Remember when you specialized only in tires? Well, times change, consumers change and we have to change with them.
We know that more customers are searching the Internet for price. When price becomes the number one factor, our honest dealings, good workmanship and quality are diminished in the customer’s eyes. Is there any way out of this?
There are only two ways to grow your business that have long-lasting and beneficial results. One is to be unique and the other is to be the best.
Let us examine what it means to be unique. The auto manufacturer Subaru of America comes to mind. Subaru was unique in the 1970s. It was affordable and offered all-wheel drive, which was unique. New England, where I live, has harsh winters, lots of snow and many hills. The weather here benefited Subaru.
The second reason for sustained growth is quality. Being the best is not as easy as being unique. Were Subaru cars the best in the ‘70s? Not by a long shot. But they were good enough. Owners loved them and kept fixing their older cars as they wore out. To this day, Subaru vehicle owners keep the company in business.

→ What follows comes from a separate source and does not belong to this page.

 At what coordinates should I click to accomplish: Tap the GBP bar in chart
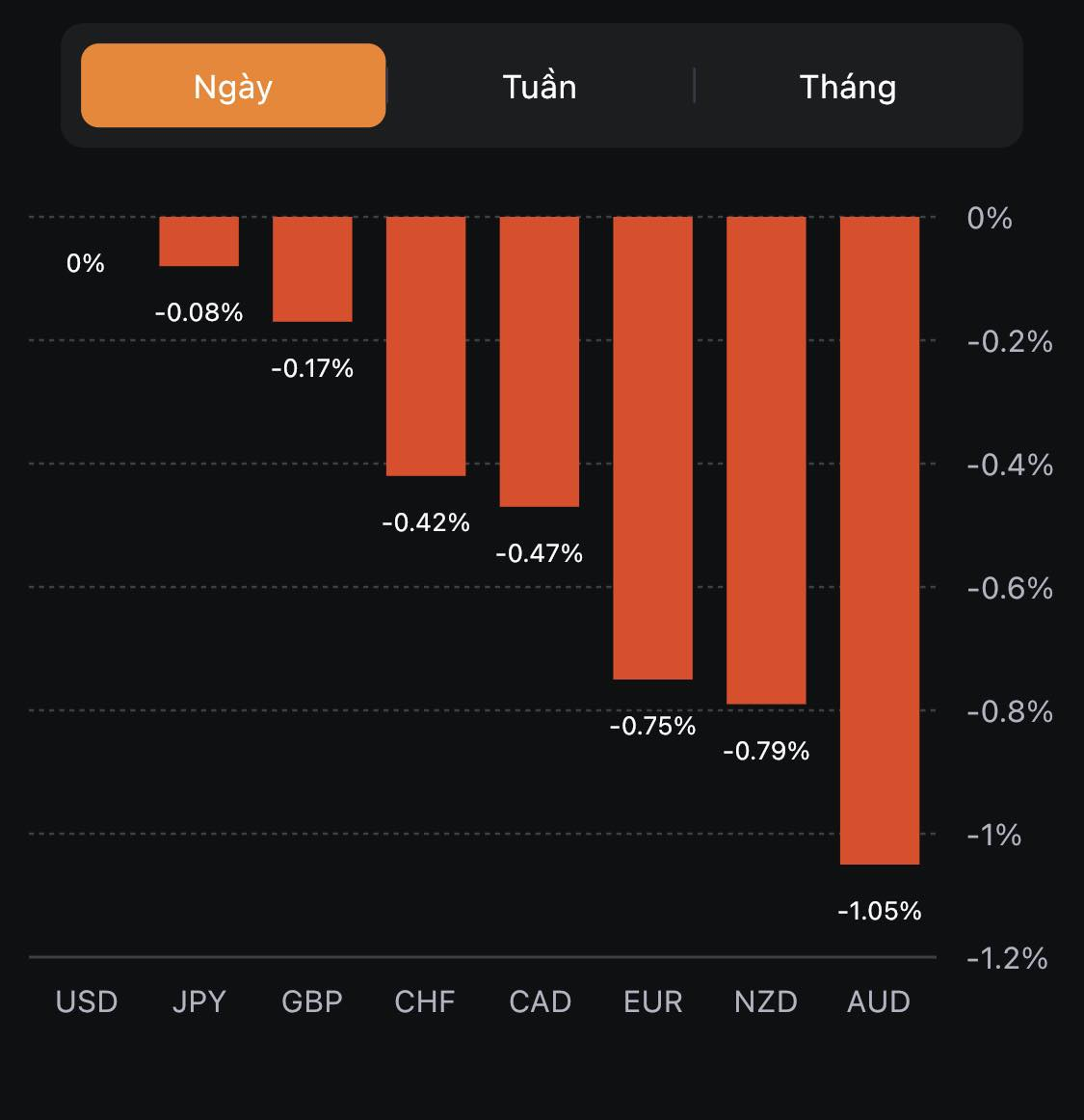point(312,269)
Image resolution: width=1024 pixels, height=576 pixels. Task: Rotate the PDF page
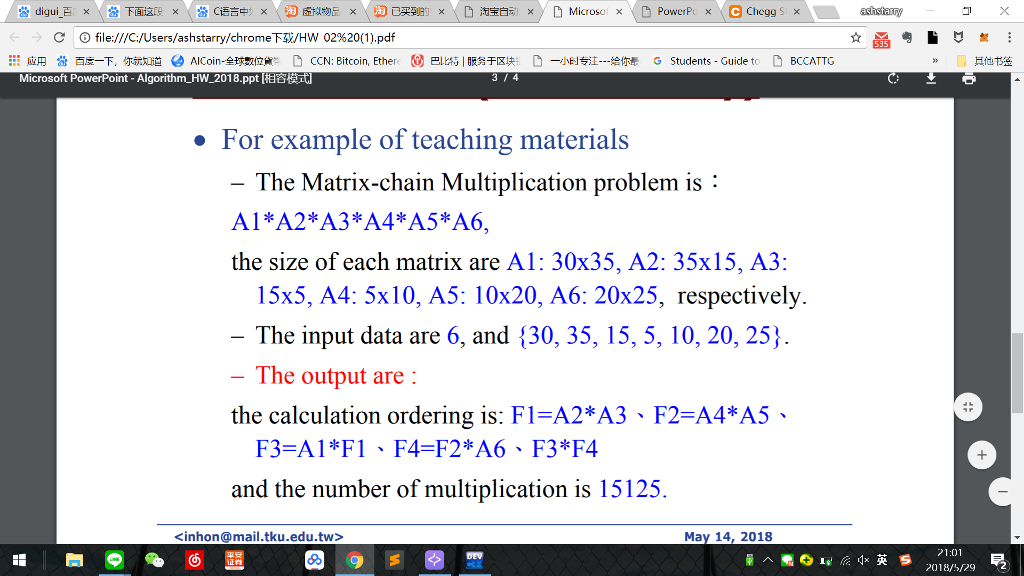[893, 77]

By the way, have you noticed most Subaru commercials talk about love, not how great their vehicles are? They also sometimes mention the percentage of Subarus still registered. If you love something, you will take care of it. (Advertising is a subject of its own.)
So what about quality? In 1974, a book went on sale that was quite popular. Its title, “Zen and the Art of Motorcycle Maintenance,” spoke to me. Quality is a major theme in this book.
Quality can be many things to many people. To know what quality is, you must ask your customers and yourself. Once you know, make sure all your staff knows, too, and then deliver it.
What does all this have to do with specializing? If your tire store once only sold tires, then you were a specialist. Once you added “and automotive service” to the end of your company’s name, you lost that specialization.
Do you want to be a specialist again? What if you changed your business model? What if you specialized in electric cars and electric trucks? You can keep doing what you do now, but what about adding electric vehicles to your business and by that, I mean going all-in? What if it worked out in the long run?
In the end, the choices you make today will impact your future and all those who trust your leadership.
Back in school, I was taking a physics course when the teacher held up a large book and then dropped it. The book hit the floor with a bang. Then she said, “Gravity doesn’t care if you believe it or not.” Electric cars and trucks don’t care what you think of them, either. But they’re here and they represent a great opportunity for you and your business.